--- Document excerpt ---
# MMA Gear - MMA Gloves



## sharontaylor211 (Jan 18, 2011)

I have been looking for MMA Gloves for my tournament in next month.

please suggest suitable gear for me.


----------



## Doublejab (Jan 10, 2011)

Do you need fight gloves (4oz) or sparring gloves (6-8oz)?


----------



## marc (Jul 16, 2007)

You could go with the Viper MMA Gloves they are quite popular


----------



## christomo (Nov 20, 2007)

6oz sparring or competition 4oz? ive got a pair of evolution 4oz, there good but its a matter of opinion

eg, open thumb? closed thumb?


----------



## ROTWELLIER (Apr 17, 2010)

im a fan of the blitz pro star never failed me solid leaver aswell lol Pro Star MMA Gloves


----------



## AlanS (Mar 18, 2009)

If it's 4oz the Blitz Firepower ones are pretty awesome IMO


----------



## radicalfightshop (Aug 1, 2010)

Hayabusa not been mentioned yet really? Also PunchTown are some of the nicest ive seen.


----------



## Whitey161 (May 25, 2010)

Ive got the Punchtown Karpel ones and i like em. Also got some rogue sparring ones which are pretty good.


----------



## MMA-Fightwear.co.uk (Jan 18, 2011)

In my humble opinion the new Karpal ex are better than the Hayabusa ones.

But then again it depends on budget etc.


----------



## marc (Jul 16, 2007)

The new punchtown Gloves are Damn nice gloves


----------



## Chris Griffiths (May 12, 2010)

Rival MMA Gloves and MMA Sparring gloves are amazeing!! - Rival MMA Gloves | MMA Gear | MMA Equipment | MMA Clothing | Rival Boxing Equipmet


----------



## Smithy (Mar 24, 2011)

ROTWELLIER said:


> im a fan of the blitz pro star never failed me solid leaver aswell lol Pro Star MMA Gloves


got me a pair of the camo ones comfy good fit, good gloves cheap price!


----------



## MMA Bulls (Mar 26, 2011)

sharontaylor211 said:


> I have been looking for MMA Gloves for my tournament in next month.
> 
> please suggest suitable gear for me.


If you are based from UK then you will get gloves with FREE SHIPPING.

How much gloves you want?

And may i know the date of tournament?


----------



## radicalfightshop (Aug 1, 2010)

hmm spam? great english there.


----------



## SanshouMatt (Jul 1, 2008)

Punchtown +1


----------



## radicalfightshop (Aug 1, 2010)

From personal experience with the Punch Town guys its not just the gloves you buy into its the after sales support as well. They area always happy to help with any questions or support.

Other brands you just dont get that backing, so while PT are a little more than others, its worth it in the long run.


----------



## SteSteez (Jul 21, 2007)

Never knew Bill & Ted were into MMA, Radical


----------



## McLovin (Jul 24, 2009)

hayabusa for me :thumb


----------

--- Task list ---
1. Print the part of the MMA gloves thread that begins at the words "## SanshouMatt (Jul" and stops after the words "questions or support.".
2. Answer these questions about the MMA gloves thread:
(a) What weight does Doublejab give for fight gloves?
(b) Which glove does ROTWELLIER say he is a fan of?
(c) Who, according to MMA Bulls, will get gloves with free shipping?
3. Which posters in the MMA gloves thread mention Punchtown by name, under any spelling?

Word and item position records
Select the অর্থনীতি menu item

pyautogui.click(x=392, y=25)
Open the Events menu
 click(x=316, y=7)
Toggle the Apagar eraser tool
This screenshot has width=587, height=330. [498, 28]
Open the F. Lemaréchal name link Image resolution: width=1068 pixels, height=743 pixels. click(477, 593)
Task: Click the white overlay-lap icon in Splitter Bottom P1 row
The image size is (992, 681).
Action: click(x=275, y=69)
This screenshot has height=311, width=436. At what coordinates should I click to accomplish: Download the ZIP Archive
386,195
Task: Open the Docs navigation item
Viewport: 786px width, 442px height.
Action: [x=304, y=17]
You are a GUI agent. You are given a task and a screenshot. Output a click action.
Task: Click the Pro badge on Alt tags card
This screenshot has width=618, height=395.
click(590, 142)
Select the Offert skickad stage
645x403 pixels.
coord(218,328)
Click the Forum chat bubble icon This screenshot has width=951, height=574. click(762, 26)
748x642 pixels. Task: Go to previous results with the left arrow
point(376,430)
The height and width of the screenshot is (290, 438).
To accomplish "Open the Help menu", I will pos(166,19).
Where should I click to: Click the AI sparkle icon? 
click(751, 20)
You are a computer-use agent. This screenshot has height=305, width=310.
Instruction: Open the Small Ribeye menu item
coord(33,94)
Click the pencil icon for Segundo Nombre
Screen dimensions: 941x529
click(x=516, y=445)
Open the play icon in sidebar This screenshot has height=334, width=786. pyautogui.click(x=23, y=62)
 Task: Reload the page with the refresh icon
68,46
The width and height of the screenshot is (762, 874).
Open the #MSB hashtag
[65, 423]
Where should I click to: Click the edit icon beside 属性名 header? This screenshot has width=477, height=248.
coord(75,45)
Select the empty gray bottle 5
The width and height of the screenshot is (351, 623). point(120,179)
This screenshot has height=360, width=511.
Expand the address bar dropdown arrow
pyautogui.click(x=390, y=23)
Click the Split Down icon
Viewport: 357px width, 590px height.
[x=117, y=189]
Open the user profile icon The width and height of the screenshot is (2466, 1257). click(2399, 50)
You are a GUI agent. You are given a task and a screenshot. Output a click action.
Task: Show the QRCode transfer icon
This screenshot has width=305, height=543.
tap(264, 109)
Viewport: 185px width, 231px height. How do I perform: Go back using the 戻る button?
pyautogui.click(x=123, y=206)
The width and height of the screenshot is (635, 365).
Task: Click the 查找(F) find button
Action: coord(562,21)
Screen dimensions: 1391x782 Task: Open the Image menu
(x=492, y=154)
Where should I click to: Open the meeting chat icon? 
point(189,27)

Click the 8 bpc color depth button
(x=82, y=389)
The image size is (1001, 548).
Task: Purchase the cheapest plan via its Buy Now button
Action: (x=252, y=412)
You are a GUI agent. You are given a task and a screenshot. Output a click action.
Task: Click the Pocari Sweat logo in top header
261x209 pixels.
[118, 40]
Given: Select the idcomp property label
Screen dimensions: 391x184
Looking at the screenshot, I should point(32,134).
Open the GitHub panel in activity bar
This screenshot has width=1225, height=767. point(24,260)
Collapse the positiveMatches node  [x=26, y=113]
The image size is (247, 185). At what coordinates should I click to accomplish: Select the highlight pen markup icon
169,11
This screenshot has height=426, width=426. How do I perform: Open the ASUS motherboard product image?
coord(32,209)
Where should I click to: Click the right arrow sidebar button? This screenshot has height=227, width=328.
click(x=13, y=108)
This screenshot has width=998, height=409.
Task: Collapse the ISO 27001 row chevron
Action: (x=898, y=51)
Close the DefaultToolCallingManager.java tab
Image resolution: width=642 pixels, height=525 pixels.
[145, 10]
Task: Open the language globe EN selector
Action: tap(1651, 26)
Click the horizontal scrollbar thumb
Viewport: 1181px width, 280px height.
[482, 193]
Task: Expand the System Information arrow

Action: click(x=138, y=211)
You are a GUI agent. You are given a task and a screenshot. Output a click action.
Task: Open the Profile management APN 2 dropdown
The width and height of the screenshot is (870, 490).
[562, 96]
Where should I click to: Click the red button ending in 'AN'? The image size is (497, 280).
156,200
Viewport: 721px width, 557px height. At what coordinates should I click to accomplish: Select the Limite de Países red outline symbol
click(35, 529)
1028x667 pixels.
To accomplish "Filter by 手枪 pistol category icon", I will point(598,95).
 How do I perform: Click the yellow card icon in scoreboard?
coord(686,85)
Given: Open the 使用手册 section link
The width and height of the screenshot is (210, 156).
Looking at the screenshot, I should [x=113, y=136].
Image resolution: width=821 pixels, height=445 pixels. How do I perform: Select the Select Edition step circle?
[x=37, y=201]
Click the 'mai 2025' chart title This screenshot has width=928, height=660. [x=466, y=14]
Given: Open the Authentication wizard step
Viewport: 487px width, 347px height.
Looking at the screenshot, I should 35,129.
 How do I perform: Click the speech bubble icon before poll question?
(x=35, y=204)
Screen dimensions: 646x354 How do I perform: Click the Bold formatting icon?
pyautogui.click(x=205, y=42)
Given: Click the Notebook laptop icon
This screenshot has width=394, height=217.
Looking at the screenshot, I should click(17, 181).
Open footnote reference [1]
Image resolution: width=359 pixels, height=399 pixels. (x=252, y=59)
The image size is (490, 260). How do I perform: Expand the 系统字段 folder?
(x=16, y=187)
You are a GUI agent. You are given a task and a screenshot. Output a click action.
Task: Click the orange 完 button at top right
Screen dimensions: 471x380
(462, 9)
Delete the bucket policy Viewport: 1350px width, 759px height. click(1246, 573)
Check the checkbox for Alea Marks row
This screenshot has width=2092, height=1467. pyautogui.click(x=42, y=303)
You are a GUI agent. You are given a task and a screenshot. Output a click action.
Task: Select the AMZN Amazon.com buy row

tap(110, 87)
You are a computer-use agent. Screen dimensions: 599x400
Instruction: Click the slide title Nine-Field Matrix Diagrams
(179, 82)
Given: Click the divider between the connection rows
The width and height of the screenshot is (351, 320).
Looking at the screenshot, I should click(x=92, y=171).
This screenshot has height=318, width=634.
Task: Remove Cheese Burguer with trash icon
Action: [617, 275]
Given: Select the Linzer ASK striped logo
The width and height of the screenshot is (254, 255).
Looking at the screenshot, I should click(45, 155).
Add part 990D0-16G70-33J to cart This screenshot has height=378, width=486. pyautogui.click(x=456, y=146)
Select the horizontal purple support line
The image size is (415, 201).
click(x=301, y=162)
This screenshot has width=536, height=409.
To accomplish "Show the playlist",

--- Solutions in order ---
1.
## SanshouMatt (Jul 1, 2008)

Punchtown +1


----------



## radicalfightshop (Aug 1, 2010)

From personal experience with the Punch Town guys its not just the gloves you buy into its the after sales support as well. They area always happy to help with any questions or support.

2.
(a) 4oz
(b) The Blitz Pro Star
(c) Buyers based in the UK

3. radicalfightshop, Whitey161, marc, SanshouMatt